Africa 

The changing face of sexual politics in Uganda

Thirty five year-old Ugandan Cleopatra Kambugu has been transitioning over the last two decades.

Her journey to become the woman she is has been excruciating and traumatizing – finding hormonal drugs from hospitals was difficult and she was easily the target of sexual abuse while a student at Makerere University.

The agriculture/biology and human rights activist recently posted about government granting her the national ID reading F for female to specify her gender.

“It is not even a triumph against the government, it is a triumph for the government.
I think it’s amazing that Uganda is thinking about gender this way – this broadly. I think it’s important that our policies catch up with what the world actually does look like, which is; there are people who are born with a gender that they identify with and it is the same gender that appears on their IDs, that they were assigned at birth. But there might be some people whose gender they were assigned at birth isn’t the same gender that they identify with. And so how do you count these people, recognize these people? And this could even be a further extension of a conversation into people who are intersex. People who are born with genitalia that you can’t really define”, says the Human Rights activist.

Uganda’s LGBTQ community is shunned and like in the rest of Africa, but Cleopatra’s story is not about LGBTQ rights.
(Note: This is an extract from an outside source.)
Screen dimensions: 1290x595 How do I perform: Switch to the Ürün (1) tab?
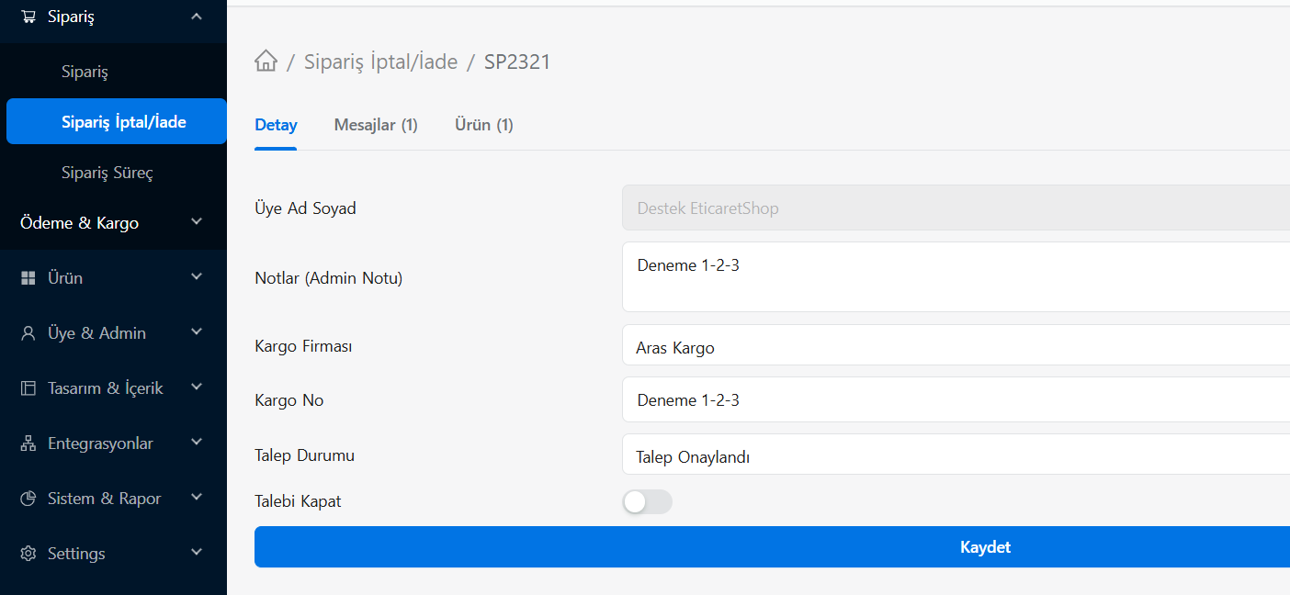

She identifies as a heterosexual female.

“If you happen to be a transgendered person like I am, where you are a transgender woman and you identify as a woman but that doesn’t even align with what I look like on the passport, it is even harder. So how do we ensure that we have equal access for all genders irrespective… and all people in this country irrespective of what you may identify as, whatever tribe you might be, whatever religion, age? That is why I think the Equal Opportunities Commission was created in this country, and so this is a policy matter, it’s not a religious matter and should be handled in policy”, claims Cleopatra.

Uganda came under international criticism when it passed the antigay bill in 2014 – which proposed harsh punishment for same sex relations.

In Cleopatra’s case it is difficult to separate her story from that of LGBTQ struggles in Uganda.

Her struggle is about rebuilding the new normal transgender people strive for – to be recognized without being policed on how they look like or who they sleep with.